Short problem —
Print the listing below verbatim, starting with its first line and going on through the line with "pyautogui.click(x=684, y=105)", both ends included. Omit the pictures.

Entries provided —

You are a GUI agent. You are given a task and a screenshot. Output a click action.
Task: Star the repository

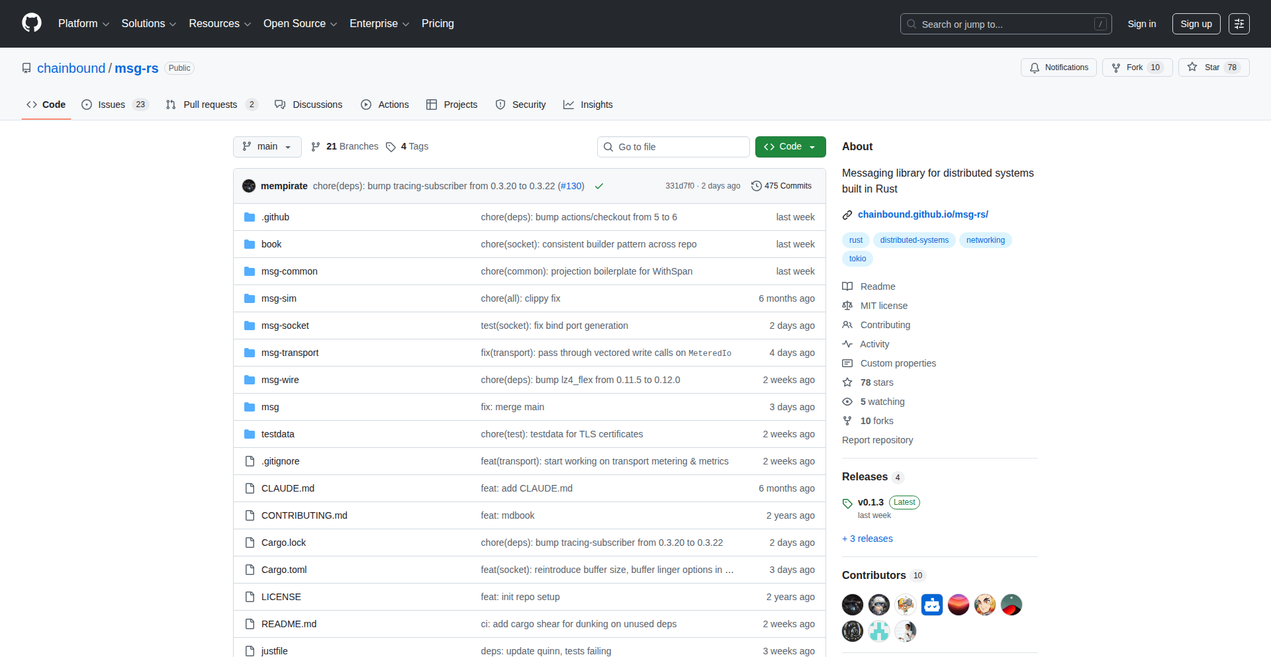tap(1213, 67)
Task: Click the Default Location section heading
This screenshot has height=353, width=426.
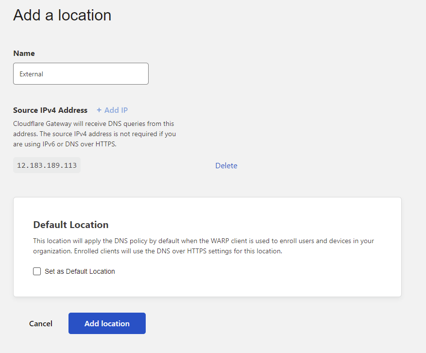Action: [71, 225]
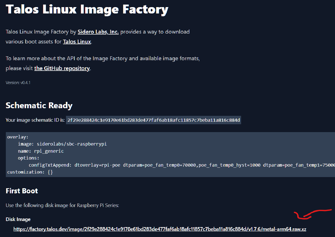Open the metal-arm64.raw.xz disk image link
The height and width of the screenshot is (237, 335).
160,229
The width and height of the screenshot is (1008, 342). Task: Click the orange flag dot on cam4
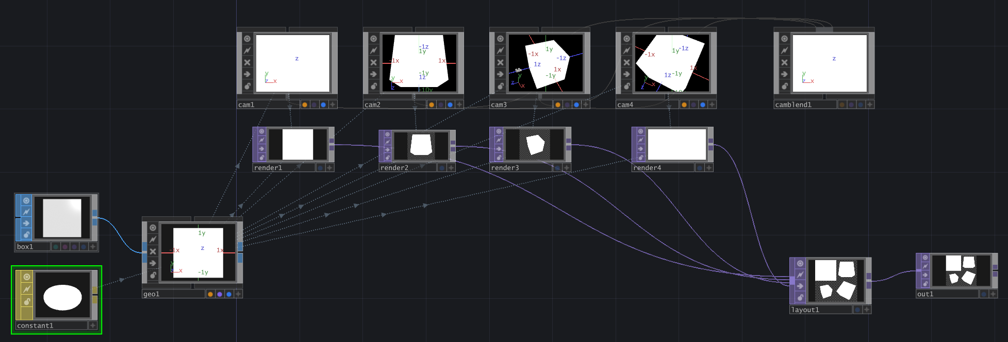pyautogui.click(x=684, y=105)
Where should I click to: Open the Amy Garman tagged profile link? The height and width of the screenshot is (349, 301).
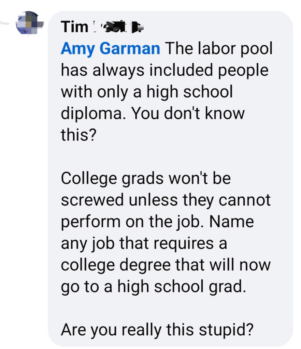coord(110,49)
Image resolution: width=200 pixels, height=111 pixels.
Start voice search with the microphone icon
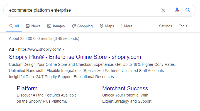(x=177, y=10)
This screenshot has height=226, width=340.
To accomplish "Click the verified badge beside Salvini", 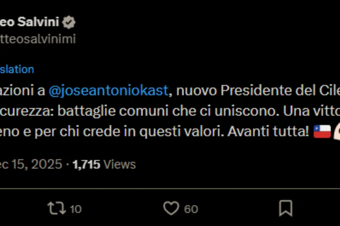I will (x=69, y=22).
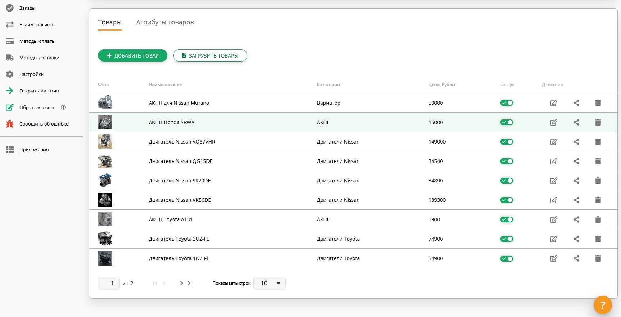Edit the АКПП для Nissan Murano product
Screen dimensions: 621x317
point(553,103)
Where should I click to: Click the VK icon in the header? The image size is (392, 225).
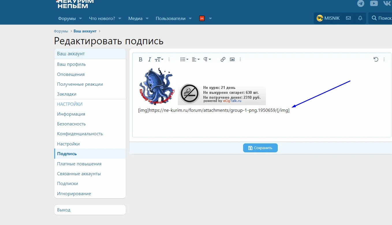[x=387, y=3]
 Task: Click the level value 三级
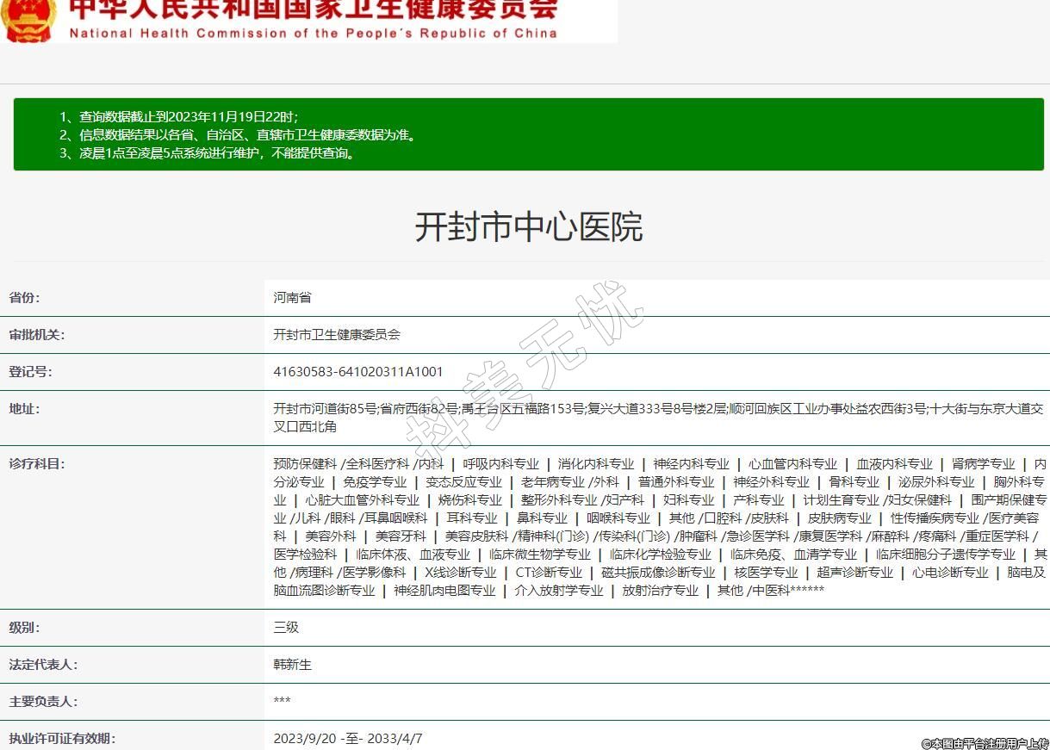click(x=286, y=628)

Final result —
You are a GUI agent. You are given a task and a screenshot. Output a click action.
Task: Star the repository

tap(1213, 67)
Task: Click the Default Location section heading
This screenshot has height=353, width=426.
Action: [71, 225]
Open the metal-arm64.raw.xz disk image link
The height and width of the screenshot is (237, 335).
160,229
The width and height of the screenshot is (1008, 342). Task: Click the orange flag dot on cam4
pyautogui.click(x=684, y=105)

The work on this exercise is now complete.